BEGIN EXCERPTED RECORDS
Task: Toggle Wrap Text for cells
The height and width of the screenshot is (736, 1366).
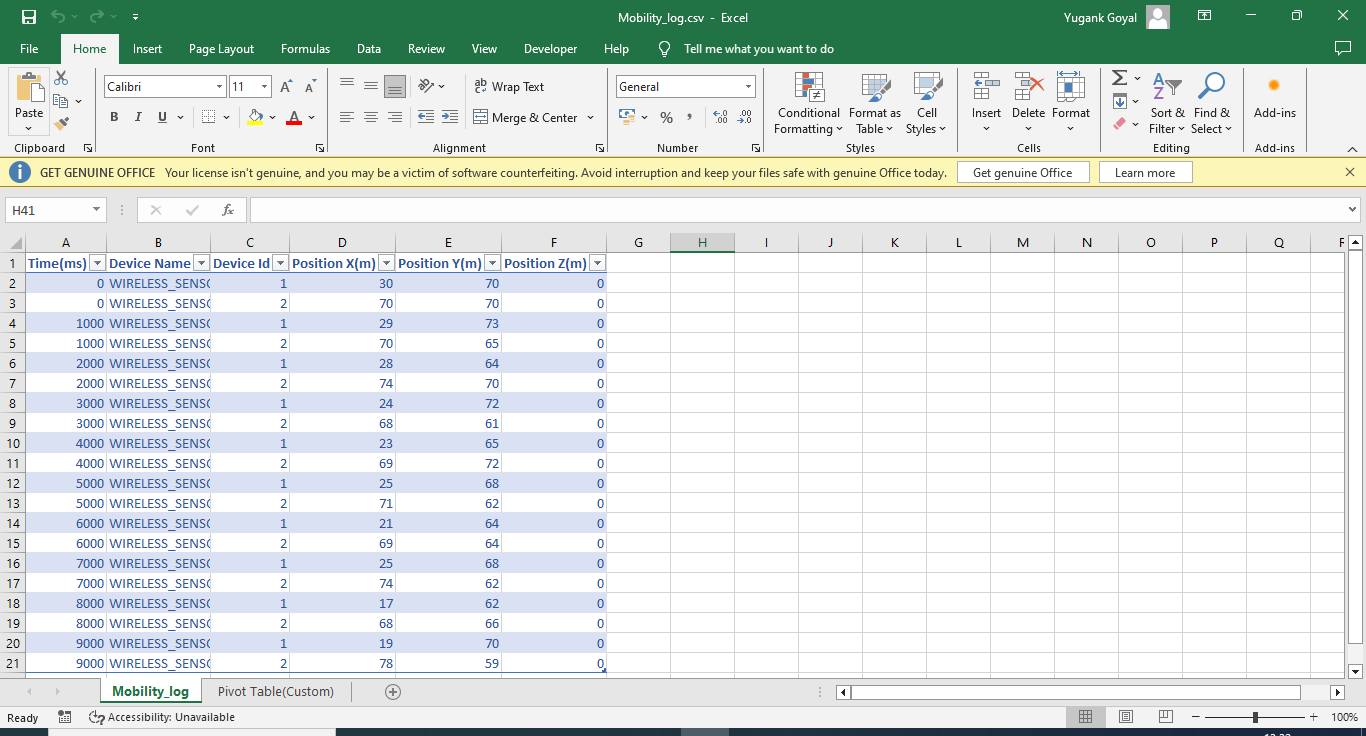Action: [509, 87]
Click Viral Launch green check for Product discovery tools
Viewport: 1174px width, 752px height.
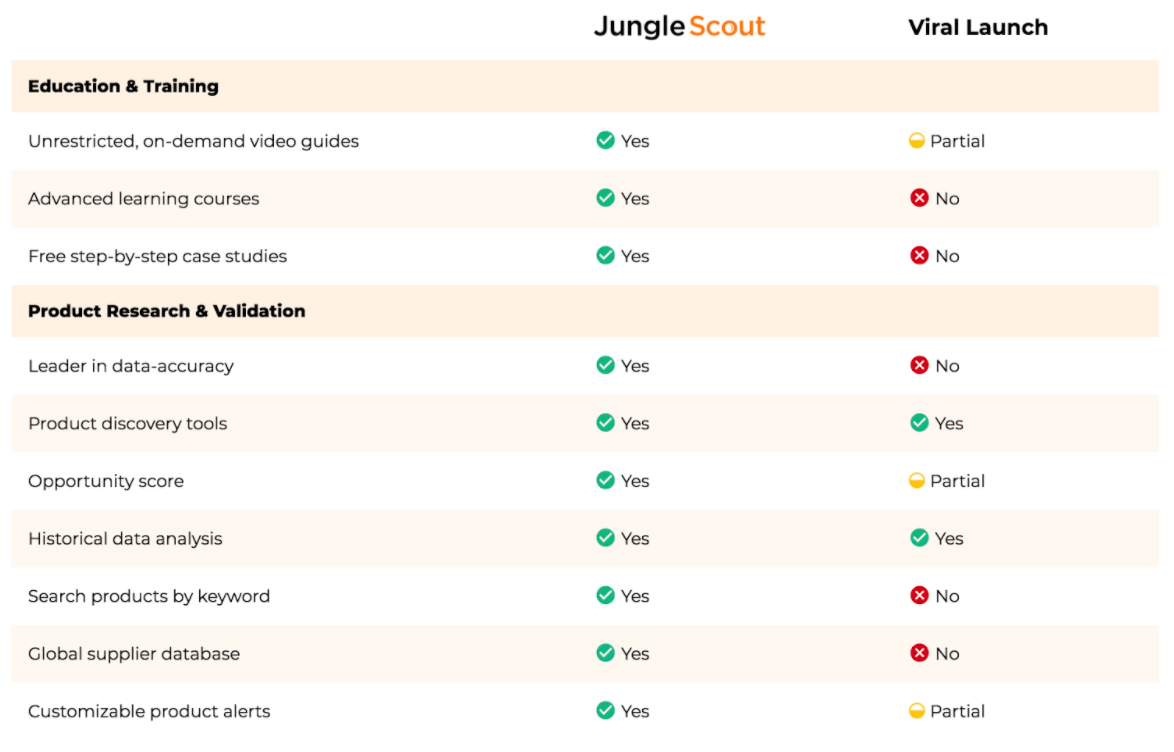point(919,423)
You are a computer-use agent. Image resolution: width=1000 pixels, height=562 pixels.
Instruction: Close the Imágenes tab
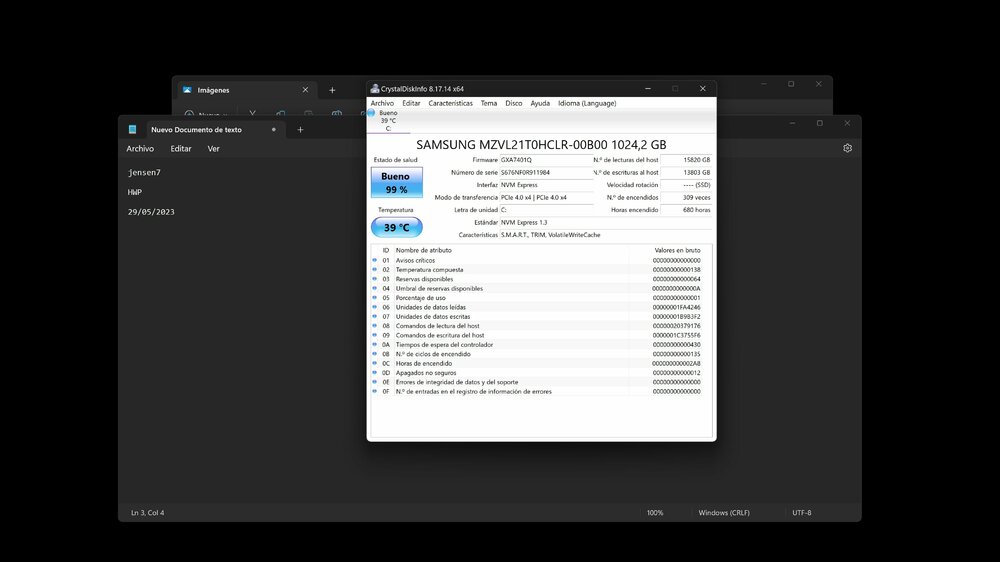[x=305, y=90]
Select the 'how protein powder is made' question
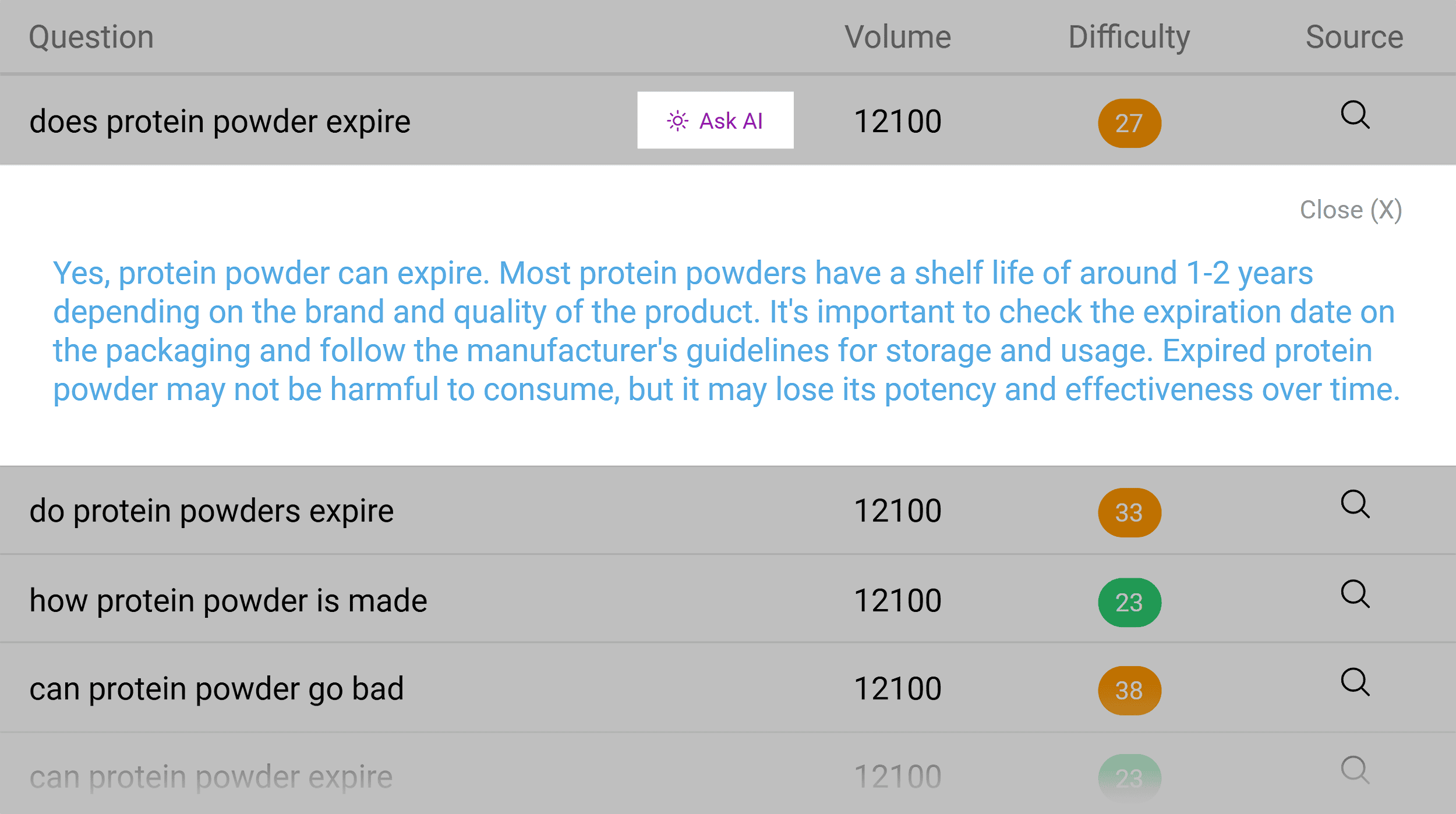Image resolution: width=1456 pixels, height=814 pixels. tap(228, 601)
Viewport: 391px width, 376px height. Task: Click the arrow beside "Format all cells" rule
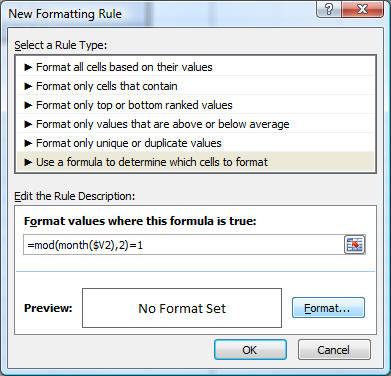pos(28,67)
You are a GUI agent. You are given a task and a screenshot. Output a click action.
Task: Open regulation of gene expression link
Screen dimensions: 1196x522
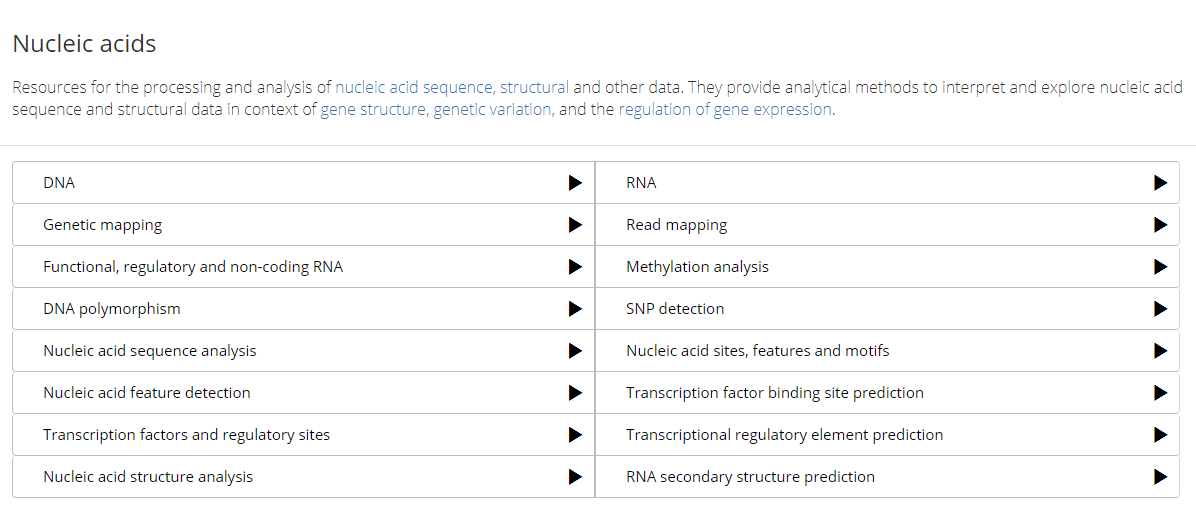725,109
END EXCERPTED RECORDS
### YOUR GOAL:
Ignoring the pictures, write out word for word only the lines from the one containing "You are a GUI" through the last line of the data, both ends included.

### ANSWER TO THIS PROBLEM:
You are a GUI agent. You are given a task and a screenshot. Output a click action.
Task: Open regulation of gene expression link
Screen dimensions: 1196x522
725,109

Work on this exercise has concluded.